| Extrait choisi |
***
Un sondage local, griffonné au comptoir d’un café qui n’ouvre plus que le mardi, annonce que 62,8% des Français se sentent désormais "dépourvus de jambes administratives".
Dimanche à Pékin, des robots humanoïdes ont battu des humains sur un semi-marathon, pulvérisant le record et rappelant, avec la délicatesse d’un tractopelle dans une boutique de porcelaine, que la course n’est plus seulement une affaire de souffle.
Dans les couloirs feutrés où l’on classe les inquiétudes par chemises cartonnées, la nouvelle a déclenché une agitation qu’on n’avait pas vue depuis l’arrivée des caisses automatiques au Super U. Un « comité interministériel du mollet » a été évoqué, avec formulaire Cerfa en 12 exemplaires pour déclarer toute sensation de honte à l’effort. À Bercy, une note interne propose de requalifier le jogging en « activité concurrentielle sensible », au même rang que la baguette tradition et la place de stationnement devant la pharmacie.
***
| Données fournies |
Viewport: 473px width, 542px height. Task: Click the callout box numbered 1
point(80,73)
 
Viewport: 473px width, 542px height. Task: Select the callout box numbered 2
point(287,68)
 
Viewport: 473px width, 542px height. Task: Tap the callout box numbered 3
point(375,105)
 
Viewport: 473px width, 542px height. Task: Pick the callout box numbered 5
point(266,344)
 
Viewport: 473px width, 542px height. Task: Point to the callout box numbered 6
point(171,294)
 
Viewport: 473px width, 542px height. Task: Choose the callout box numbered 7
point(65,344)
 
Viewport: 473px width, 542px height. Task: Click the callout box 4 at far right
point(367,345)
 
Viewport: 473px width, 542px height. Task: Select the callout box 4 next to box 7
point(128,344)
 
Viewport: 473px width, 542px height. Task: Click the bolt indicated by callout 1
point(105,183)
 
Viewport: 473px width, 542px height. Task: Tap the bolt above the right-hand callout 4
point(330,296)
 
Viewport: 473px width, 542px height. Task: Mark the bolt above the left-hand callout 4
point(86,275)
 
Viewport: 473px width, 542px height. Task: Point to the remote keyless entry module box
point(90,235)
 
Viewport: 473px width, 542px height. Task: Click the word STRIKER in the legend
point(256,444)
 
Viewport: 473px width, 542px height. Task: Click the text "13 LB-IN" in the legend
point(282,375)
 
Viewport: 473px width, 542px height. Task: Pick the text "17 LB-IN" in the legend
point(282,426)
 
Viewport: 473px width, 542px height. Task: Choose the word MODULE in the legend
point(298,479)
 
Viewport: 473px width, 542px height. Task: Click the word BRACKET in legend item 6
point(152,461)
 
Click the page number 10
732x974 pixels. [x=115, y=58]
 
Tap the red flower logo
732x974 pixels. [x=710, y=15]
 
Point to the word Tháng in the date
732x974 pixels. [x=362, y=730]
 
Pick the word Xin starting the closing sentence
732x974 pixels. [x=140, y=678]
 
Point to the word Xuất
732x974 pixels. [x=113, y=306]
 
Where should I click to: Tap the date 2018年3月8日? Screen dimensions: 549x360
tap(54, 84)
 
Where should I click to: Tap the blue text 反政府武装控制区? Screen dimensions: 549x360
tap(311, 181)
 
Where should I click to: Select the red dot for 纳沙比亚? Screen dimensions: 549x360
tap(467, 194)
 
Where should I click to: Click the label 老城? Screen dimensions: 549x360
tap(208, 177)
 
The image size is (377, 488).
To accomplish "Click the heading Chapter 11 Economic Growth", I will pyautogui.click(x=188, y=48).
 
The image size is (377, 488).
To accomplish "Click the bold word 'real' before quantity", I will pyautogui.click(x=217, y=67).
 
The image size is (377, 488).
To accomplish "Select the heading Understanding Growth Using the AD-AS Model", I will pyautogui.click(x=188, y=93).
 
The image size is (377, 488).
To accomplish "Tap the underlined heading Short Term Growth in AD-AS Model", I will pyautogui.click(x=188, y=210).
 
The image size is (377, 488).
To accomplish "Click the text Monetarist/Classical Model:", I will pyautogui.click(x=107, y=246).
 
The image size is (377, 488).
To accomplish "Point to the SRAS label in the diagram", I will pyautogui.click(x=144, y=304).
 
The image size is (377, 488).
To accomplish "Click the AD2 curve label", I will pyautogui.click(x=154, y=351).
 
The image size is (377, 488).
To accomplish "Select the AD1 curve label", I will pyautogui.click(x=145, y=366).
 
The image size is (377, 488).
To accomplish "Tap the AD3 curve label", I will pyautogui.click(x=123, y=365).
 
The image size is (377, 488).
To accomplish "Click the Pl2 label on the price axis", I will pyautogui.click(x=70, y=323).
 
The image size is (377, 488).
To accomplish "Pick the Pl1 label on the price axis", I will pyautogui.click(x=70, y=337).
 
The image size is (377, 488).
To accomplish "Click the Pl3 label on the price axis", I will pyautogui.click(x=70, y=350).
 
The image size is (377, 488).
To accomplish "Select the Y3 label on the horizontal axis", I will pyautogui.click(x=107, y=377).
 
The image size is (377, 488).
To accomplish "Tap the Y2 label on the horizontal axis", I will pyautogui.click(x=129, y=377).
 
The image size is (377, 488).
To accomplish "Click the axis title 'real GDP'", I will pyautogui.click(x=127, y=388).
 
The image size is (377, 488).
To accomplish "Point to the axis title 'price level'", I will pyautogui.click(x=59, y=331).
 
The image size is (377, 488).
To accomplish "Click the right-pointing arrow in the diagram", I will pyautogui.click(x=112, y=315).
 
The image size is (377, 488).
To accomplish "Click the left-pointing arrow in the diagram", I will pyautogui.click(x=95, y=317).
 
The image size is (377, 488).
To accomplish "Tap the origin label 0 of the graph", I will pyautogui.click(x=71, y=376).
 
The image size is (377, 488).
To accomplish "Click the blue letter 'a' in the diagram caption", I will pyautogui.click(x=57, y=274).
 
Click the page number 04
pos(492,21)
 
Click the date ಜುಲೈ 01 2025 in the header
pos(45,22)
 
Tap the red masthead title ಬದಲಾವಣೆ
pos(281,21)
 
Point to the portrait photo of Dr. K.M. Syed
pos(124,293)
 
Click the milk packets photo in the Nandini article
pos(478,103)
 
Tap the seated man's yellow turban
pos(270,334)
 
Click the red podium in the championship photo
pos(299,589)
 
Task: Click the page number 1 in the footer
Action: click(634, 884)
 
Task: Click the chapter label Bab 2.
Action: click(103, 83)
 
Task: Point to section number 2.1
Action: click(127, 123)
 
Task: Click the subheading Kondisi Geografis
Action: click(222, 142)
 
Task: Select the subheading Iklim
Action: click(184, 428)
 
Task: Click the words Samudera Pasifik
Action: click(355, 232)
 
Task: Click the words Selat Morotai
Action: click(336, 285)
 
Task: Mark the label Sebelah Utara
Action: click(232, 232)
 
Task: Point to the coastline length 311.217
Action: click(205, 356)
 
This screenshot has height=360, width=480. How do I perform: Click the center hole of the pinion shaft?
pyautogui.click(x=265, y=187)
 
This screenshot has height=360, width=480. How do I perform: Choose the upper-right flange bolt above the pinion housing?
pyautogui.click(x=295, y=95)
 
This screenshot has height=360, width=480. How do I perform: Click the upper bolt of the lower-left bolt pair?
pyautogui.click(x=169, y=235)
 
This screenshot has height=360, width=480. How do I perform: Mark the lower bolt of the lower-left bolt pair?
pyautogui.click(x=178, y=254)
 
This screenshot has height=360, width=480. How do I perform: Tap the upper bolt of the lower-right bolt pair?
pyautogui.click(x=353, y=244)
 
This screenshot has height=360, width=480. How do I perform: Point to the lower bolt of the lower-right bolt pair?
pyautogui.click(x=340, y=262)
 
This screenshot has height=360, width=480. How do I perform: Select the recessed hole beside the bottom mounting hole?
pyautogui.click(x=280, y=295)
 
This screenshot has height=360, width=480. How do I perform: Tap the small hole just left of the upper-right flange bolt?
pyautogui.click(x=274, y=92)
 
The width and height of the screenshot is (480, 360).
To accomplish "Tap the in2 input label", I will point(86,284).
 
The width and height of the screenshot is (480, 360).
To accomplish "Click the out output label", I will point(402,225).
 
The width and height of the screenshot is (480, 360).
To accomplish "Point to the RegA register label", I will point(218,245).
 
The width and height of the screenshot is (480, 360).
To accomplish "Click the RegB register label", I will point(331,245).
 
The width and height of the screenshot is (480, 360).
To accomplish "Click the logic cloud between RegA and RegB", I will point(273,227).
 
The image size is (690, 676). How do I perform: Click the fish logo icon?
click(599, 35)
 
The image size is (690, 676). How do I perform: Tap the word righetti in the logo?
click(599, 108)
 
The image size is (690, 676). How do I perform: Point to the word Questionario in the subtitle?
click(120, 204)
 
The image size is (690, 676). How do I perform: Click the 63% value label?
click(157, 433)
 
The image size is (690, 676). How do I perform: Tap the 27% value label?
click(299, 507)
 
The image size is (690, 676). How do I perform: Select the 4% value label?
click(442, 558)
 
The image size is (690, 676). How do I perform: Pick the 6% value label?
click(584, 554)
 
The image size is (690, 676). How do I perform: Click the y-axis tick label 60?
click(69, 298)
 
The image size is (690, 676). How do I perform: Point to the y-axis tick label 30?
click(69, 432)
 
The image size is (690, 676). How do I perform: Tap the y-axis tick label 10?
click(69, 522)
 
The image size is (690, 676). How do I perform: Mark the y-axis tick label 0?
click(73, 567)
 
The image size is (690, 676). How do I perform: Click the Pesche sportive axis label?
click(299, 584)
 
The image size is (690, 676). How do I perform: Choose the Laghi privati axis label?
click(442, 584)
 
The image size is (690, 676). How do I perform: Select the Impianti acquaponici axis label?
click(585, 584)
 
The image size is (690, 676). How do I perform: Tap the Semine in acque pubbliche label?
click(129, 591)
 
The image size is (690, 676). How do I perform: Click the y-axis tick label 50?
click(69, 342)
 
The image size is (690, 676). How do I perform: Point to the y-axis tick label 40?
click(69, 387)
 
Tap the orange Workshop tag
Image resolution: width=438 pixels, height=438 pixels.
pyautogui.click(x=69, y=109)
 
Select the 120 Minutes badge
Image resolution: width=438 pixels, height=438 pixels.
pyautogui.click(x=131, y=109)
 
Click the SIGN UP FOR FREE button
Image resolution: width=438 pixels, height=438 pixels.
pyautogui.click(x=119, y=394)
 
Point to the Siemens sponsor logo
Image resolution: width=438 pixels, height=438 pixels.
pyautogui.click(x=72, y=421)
***
| Exercices à réaliser |
1. Remplacez "Pékin" par "Shanghai" en recopiant le passage de l'extrait choisi situé entre "Dimanche à Pékin, des" et "affaire de souffle.", bornes incluses.
2. Reprenez l'extrait sur les robots coureurs là où il s'arrête et poursuivez-le.

| Réponses par exercice |
1.
Dimanche à Shanghai, des robots humanoïdes ont battu des humains sur un semi-marathon, pulvérisant le record et rappelant, avec la délicatesse d’un tractopelle dans une boutique de porcelaine, que la course n’est plus seulement une affaire de souffle.

2.
Sur le terrain, les conséquences s’enchaînent, comme les volets qu’on ferme un à un dans les rues trop calmes. François Malaussène, consultant en gestion de crise, prévient d’un ton de fin de vendanges : si le robot gagne, le bénévole perd. À l’entendre, la prochaine étape serait l’automatisation des ravitaillements, puis l’extinction pure et simple des tranches d’orange, et enfin la disparition du dernier klaxon d’encouragement dans les zones périurbaines. Dans une comparaison dont il a le secret, la démographe Simone Effondrement évoque « une chute de Rome, mais en short technique ».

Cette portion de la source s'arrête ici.